This map tells us whether countries protect the right to education for children with disabilities in their constitution.
- The right to education is considered to be protected for children with disabilities when the following are explicitly granted to children with disabilities or are granted in general and the constitution states that persons with disabilities enjoy rights on an equal basis. This includes: the right to education, the right to education at all levels, the right to compulsory education, the right to free education, and the prohibition of discrimination in education.
- No means that the constitution does not explicitly protect the right to education for children with disabilities. This does not mean that the constitution denies this right, but that it does not explicitly include it. The country may protect citizens’ right to education, but not specifically for children with disabilities.
- Aspirational means that the constitution protects the right to education for children with disabilities but does not use language strong enough to be considered a guarantee. For example, constitutions in this category might state that the country aims to ensure children with disabilities have the right to education.
- Guaranteed with exceptions includes cases where equity is guaranteed for children with disabilities but there are stated exceptions such as if “their disability prevents them from exercising” their rights.
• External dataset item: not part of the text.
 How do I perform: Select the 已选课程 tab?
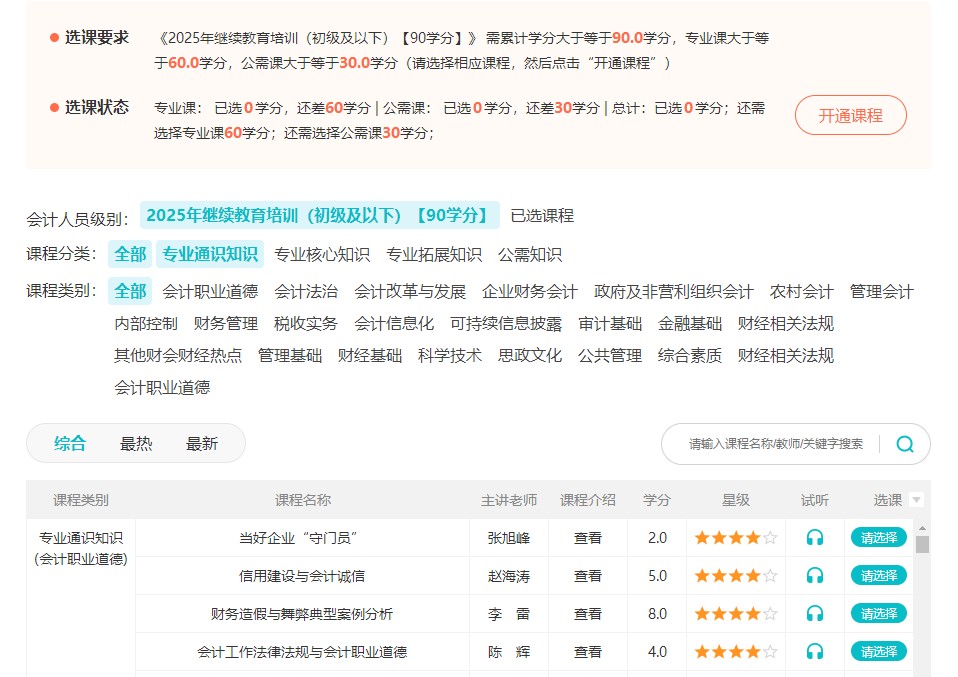click(545, 215)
- Guaranteed means that the constitution protects the right to education for children with disabilities in authoritative language. For example, constitutions in this category might guarantee protection against discrimination in education for children with disabilities or make it the State’s responsibility to ensure this right.
- On mouseover on the map, a note may appear for some countries which indicates “potential positive action”. This indicates that positive action may be taken to promote access to education and the full exercise of education rights for children with disabilities. Positive action can be framed in guaranteed terms (e.g., “the State shall adopt measures of affirmative action in education for persons with disabilities”) or in terms that leave open the possibility for positive action (e.g., “Nothing in this article shall prevent the State from taking measures to promote the education of persons with disabilities, in order to address past discrimination against them”).